March 16, 2016 - TRA Newswire
The Federal Railroad Administration is asking for interested parties to submit Requests for Proposals (RFP) for high speed rail projects around the country, including potential for fast trains that would traverse the South Central High Speed Rail Corridor and the Gulf Coast Rail Corridor in Texas.
But there is one small hurdle that will keep the FRA from moving forward once project proposals are received: there's no federal money available.
The U.S. Secretary of Transportation is required to ask for high speed rail proposals under the Fixing America's Surface Transportation Act (FAST) which Congress passed last year. However, the legislation has no funding provision unless Congress approves any future plans using pubic means or their is outside private interest.
The FRA filed the notice for high speed rail proposals on March 11 with a deadline of August 31 for submissions. The RFP's would cover the financing, design, construction, operation and maintenance of a high-speed passenger-rail system operating within a high-speed rail corridor.
A privately financed bullet train project between Dallas and Houston financed by Texas Central Partners is moving along toward construction. A Florida high speed line between Miami and Orlando is scheduled to open in 2017. With this new renaissance in passenger rail on the horizon it's hoped that the RFP's would spark international interest from private corporations interested in establishing passenger rail service between major cities, according to an industry source. As stated in the filing, proposals are encouraged to be submitted for all sources.
The U.S. Department of Transportation designated high speed rail corridors for study in the late 90's and 2000 that included a Texas-Arkansas-Oklahoma line named the South Central High Speed Corridor and a Texas-Louisiana line named the Gulf Coast High Speed Rail Corridor. The South Central High Speed Rail Corridor was the reason that Texas Rail Advocates was formed to promote the concept of high speed rail to the public and private sector. Other potential corridors that are identified in the RFP include designated high speed lines around Chicago and the Midwest, the Northeast, Florida and the Southeast, California and Pacific Northwest.

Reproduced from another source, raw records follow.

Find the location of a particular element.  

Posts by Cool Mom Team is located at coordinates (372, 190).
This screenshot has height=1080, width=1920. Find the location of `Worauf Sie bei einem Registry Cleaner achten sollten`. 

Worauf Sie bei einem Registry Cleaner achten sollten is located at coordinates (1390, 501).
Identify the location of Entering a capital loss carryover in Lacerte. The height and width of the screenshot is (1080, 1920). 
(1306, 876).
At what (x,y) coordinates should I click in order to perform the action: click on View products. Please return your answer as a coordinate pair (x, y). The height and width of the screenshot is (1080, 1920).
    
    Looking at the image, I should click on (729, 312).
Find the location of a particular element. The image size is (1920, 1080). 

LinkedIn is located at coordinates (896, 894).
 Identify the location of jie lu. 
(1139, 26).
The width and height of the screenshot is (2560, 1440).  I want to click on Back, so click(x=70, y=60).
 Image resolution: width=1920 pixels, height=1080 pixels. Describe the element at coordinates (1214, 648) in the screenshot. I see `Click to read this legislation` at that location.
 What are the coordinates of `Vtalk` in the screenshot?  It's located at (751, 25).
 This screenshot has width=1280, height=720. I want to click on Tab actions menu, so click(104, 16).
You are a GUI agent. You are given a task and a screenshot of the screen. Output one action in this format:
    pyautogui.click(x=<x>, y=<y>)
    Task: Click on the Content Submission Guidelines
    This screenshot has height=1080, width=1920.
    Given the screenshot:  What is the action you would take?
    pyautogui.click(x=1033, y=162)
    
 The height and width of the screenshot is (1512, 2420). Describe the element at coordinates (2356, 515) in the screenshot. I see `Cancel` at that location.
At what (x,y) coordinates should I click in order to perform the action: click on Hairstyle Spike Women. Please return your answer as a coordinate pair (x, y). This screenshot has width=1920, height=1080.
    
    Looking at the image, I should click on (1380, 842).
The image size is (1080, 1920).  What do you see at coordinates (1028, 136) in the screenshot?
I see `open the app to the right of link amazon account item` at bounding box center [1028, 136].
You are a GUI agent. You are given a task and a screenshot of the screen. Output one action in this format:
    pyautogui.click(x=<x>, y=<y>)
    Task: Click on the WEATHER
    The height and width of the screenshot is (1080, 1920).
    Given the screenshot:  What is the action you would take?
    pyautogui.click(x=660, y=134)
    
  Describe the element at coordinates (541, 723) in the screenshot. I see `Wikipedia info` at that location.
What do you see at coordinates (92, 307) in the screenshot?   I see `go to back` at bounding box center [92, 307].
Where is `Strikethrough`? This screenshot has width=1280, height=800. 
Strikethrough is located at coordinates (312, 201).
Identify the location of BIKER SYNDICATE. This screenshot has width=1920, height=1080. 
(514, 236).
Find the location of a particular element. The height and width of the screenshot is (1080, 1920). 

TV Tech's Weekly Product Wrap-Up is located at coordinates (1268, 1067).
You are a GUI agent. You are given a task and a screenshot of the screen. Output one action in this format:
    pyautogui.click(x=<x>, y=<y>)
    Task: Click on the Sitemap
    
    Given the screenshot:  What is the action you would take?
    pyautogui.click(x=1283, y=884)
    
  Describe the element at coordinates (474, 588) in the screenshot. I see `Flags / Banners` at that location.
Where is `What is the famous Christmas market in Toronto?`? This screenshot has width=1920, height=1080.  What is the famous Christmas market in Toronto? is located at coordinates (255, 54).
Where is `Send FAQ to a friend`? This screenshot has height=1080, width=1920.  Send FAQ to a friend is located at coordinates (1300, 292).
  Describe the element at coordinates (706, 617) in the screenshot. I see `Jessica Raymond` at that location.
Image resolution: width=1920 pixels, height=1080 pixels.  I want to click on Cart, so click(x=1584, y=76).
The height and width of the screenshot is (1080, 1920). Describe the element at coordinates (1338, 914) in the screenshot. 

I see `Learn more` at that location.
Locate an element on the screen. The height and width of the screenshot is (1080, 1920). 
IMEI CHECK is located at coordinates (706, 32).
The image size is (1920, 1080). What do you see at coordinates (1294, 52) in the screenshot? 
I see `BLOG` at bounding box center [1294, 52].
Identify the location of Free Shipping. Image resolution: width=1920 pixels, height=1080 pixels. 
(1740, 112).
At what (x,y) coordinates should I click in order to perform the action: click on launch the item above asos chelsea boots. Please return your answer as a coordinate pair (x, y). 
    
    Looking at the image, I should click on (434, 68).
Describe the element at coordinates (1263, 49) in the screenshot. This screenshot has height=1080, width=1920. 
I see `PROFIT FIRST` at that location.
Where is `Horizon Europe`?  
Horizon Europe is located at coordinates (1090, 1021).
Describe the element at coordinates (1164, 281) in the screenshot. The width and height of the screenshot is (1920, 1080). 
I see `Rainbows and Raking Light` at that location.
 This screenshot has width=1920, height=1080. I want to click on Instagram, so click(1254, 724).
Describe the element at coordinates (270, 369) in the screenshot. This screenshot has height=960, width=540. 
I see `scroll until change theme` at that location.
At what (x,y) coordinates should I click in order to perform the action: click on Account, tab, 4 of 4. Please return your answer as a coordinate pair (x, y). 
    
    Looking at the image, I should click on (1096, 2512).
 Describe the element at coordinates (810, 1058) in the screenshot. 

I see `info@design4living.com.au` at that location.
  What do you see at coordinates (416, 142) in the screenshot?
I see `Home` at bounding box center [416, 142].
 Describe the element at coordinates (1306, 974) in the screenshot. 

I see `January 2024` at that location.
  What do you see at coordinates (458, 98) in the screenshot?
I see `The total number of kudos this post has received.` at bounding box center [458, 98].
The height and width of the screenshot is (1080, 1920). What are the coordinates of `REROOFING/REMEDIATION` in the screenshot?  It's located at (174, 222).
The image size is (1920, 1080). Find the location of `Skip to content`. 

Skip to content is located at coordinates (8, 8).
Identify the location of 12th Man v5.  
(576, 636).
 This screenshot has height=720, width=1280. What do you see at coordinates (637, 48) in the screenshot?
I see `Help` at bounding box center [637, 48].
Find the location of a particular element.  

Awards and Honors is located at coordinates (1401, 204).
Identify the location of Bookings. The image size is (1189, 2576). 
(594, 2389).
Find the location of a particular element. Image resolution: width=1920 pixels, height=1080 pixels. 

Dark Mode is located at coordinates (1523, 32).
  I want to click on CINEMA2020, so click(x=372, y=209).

The FRA filing for proposals reads FRA is soliciting and encouraging the submission of proposals to finance, design, construct, operate, and maintain a high-speed rail (HSR) system. Section 11308 of the Fixing America’s Surface Transportation (FAST) Act, Public Law 114-94 (December 4, 2015), requires the Department of Transportation to “issue a request for proposals for projects for the financing, design, construction, operation, and maintenance of a high-speed passenger rail system operating within a high-speed rail corridor.” The Federal Railroad Administration is encouraging interested parties to submit proposals that meet the requirements outlined in this request for proposals (RFP). Based on the proposals received, the Department of Transportation may establish commissions to further review and develop proposals. No Federal funding is associated with this provision and Congress prohibited in the FAST Act any Federal agency from taking subsequent actions to further “implement, establish, facilitate, or otherwise act upon any proposals” submitted under this RFP – other than the actions described in this notice – without “explicit statutory authority” to be subsequently provided by Congress.
A similar provision was included in the Passenger Rail Investment and Improvement Act of 2008 (PRIIA) but the U.S.D.O.T. Secretary did not act on submitted proposals.